> **What you will do**:
1. Answer these questions about the Los Alamos text:
(a) Whom did Groves ask to lead a committee to review the Los Alamos program?
(b) Which two areas of work did Fermi take charge of?
(c) Who headed the ordnance division?
2. Write the next paragraph of the text on the Los Alamos laboratory, picking up after its last sentence.

> **Text for analysis**:
The Manhattan Project: Making the Atomic Bomb

Part IV: The Manhattan Engineer District in Operation

Another Lewis Committee

The first few months at Los Alamos were occupied with briefings on nuclear physics for the technical staff and with planning research priorities and organizing the laboratory. Groves called once again on Warren Lewis to head a committee, this time to evaluate the Los Alamos program. The committee's recommendations resulted in the coordinated effort envisioned by those who advocated a unified laboratory for bomb research. Fermi took control of critical mass experiments and standardization of measurement techniques. Plutonium purification work, begun at the Met Lab, became high priority at Los Alamos, and increased attention was paid to metallurgy. The committee also recommended that an engineering division be organized to collaborate with physicists on bomb design and fabrication. The laboratory was thus organized into four divisions: theoretical (Hans A. Bethe); experimental physics (Robert F. Bacher); chemistry and metallurgy (Joseph W. Kennedy); and ordnance (Navy Captain William S. "Deke" Parsons). Like other Manhattan Project installations, Los Alamos soon began to expand beyond initial expectations.

> **Data excerpt**:
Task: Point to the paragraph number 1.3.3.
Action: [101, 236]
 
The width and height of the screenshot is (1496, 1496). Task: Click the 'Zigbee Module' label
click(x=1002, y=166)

> **Expected outputs**:
1.
(a) Warren Lewis
(b) Critical mass experiments and standardization of measurement techniques
(c) Navy Captain William S. "Deke" Parsons

2.
As director, Oppenheimer shouldered burdens both large and small, including numerous mundane matters such as living quarters, mail censorship, salaries, promotions, and other "quality of life" issues inevitable in an intellectual pressure-cooker with few social amenities. Oppenheimer relied on a group of advisers to help him keep the "big picture" in focus, while a committee made up of Los Alamos group leaders provided day-to-day communications between divisions.